Can you extend the Franco Bernabè biography, picking up right after its final sentence?

Provided text:
####################

Italian banker (born 1948)

Franco Bernabè (born 18 September 1948) is an Italian banker and manager, formerly the chairman of the board and chief executive officer of Telecom Italia, appointed on 3 December 2007.

==Biography==
Bernabè was born at Vipiteno/Sterzing (Italy). He graduated in 1973 from the University of Turin and worked as a post-graduate fellow in economics at the Einaudi Foundation from 1973 to 1975. He is the author of several publications in economics and has received an honorary doctorate in Environmental Sciences from the University of Parma.

He joined Eni in 1983 as an assistant to the chairman and subsequently became the Head of Corporate Planning, Financial Control, and Corporate Development, and in 1992 Chief Executive Officer. Prior to his joining Eni, he worked in the planning department of Fiat as a Chief Economist. He started his career as a Senior Economist at the OECD Department of Economics and Statistics in Paris.

Bernabè has served pro bono on different public assignments: in 1999 he was appointed by the Italian Prime Minister as a special representative of the Italian government for the reconstruction of Kosovo; between 2001 and 2003 he was the chairman of La Biennale di Venezia, and since 2004 he is the chairman of Mart, the foremost Italian museum of modern art. He has served on the advisory board of the Council on Foreign Relations and currently serves on the board of the Peres Center for Peace, and on the advisory board of the Observatoire Méditerranéen de l'Énergie. In the past, Bernabè has also served on the boards of several Italian and international listed companies.

####################

Entries supplied:
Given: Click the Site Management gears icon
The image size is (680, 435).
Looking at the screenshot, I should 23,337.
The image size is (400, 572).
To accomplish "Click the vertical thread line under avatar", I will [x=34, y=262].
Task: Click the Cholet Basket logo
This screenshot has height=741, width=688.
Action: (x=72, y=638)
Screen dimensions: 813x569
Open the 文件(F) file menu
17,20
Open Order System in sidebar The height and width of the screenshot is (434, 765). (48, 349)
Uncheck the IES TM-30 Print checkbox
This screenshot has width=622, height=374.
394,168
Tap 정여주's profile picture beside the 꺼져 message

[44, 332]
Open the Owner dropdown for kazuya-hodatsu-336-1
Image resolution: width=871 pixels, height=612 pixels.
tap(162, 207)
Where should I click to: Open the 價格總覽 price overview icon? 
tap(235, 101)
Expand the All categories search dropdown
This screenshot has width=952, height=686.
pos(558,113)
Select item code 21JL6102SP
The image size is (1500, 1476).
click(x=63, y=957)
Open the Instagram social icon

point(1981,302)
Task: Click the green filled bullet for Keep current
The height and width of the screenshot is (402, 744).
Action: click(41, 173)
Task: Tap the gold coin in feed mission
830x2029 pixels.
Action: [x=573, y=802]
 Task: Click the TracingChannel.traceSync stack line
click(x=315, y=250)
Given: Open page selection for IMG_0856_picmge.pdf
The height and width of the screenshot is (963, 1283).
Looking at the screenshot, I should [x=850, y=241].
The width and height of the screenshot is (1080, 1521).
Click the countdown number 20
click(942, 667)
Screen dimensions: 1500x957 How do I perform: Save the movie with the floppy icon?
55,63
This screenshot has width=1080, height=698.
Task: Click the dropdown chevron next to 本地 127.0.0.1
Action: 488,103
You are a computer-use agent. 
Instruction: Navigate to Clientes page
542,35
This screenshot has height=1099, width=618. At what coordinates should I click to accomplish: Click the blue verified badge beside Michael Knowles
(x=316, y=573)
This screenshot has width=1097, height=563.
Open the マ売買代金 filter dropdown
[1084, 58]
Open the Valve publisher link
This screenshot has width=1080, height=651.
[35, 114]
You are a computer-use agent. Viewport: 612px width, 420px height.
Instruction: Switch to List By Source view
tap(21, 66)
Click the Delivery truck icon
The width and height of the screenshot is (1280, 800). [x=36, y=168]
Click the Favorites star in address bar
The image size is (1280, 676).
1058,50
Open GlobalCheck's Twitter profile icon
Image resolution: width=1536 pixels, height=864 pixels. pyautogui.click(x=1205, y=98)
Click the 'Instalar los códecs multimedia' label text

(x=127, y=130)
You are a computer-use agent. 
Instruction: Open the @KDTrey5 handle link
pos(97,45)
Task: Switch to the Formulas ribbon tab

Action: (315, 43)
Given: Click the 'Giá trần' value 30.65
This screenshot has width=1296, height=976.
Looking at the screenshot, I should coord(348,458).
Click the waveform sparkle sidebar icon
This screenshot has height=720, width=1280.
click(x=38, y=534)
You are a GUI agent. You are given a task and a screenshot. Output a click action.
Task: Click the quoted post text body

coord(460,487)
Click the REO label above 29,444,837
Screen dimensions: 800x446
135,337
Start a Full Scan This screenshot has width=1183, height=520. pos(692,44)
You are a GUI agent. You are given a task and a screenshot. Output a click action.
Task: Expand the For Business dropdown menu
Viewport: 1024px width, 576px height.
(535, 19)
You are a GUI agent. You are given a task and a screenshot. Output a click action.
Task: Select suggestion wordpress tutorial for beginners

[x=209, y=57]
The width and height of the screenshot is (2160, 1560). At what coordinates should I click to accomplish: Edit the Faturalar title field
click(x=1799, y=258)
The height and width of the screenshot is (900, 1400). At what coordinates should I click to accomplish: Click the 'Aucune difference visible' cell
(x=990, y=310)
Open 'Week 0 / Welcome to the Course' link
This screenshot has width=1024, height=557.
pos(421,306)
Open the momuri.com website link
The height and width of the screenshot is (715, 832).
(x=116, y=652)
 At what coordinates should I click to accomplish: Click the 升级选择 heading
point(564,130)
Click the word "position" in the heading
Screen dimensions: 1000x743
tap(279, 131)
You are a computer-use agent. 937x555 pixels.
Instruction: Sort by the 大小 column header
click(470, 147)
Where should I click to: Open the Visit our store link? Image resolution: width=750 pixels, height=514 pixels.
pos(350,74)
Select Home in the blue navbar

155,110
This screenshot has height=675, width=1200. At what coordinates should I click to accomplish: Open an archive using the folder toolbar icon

####################

Result of this task:
Bernabè has also been chairman and majority shareholder of FB Group, an investment company that he founded in 1999, which was active in the areas of ICT and renewable energy. He has been particularly active in the telecom sector - as a founder of Andala H3G, and as one of the controlling shareholders of Netscalibur and Telit, contributing to the turnaround of the two companies – and in the software sector through the companies of the Kelyan Group, focusing on ICT solutions for the extended enterprise as well as on value-added services for the telecommunication industry.
Besides, he is a Vice Chairman of Rothschild Europe. Between 2012 and 2015 he was a member of the steering committee of the Bilderberg Group.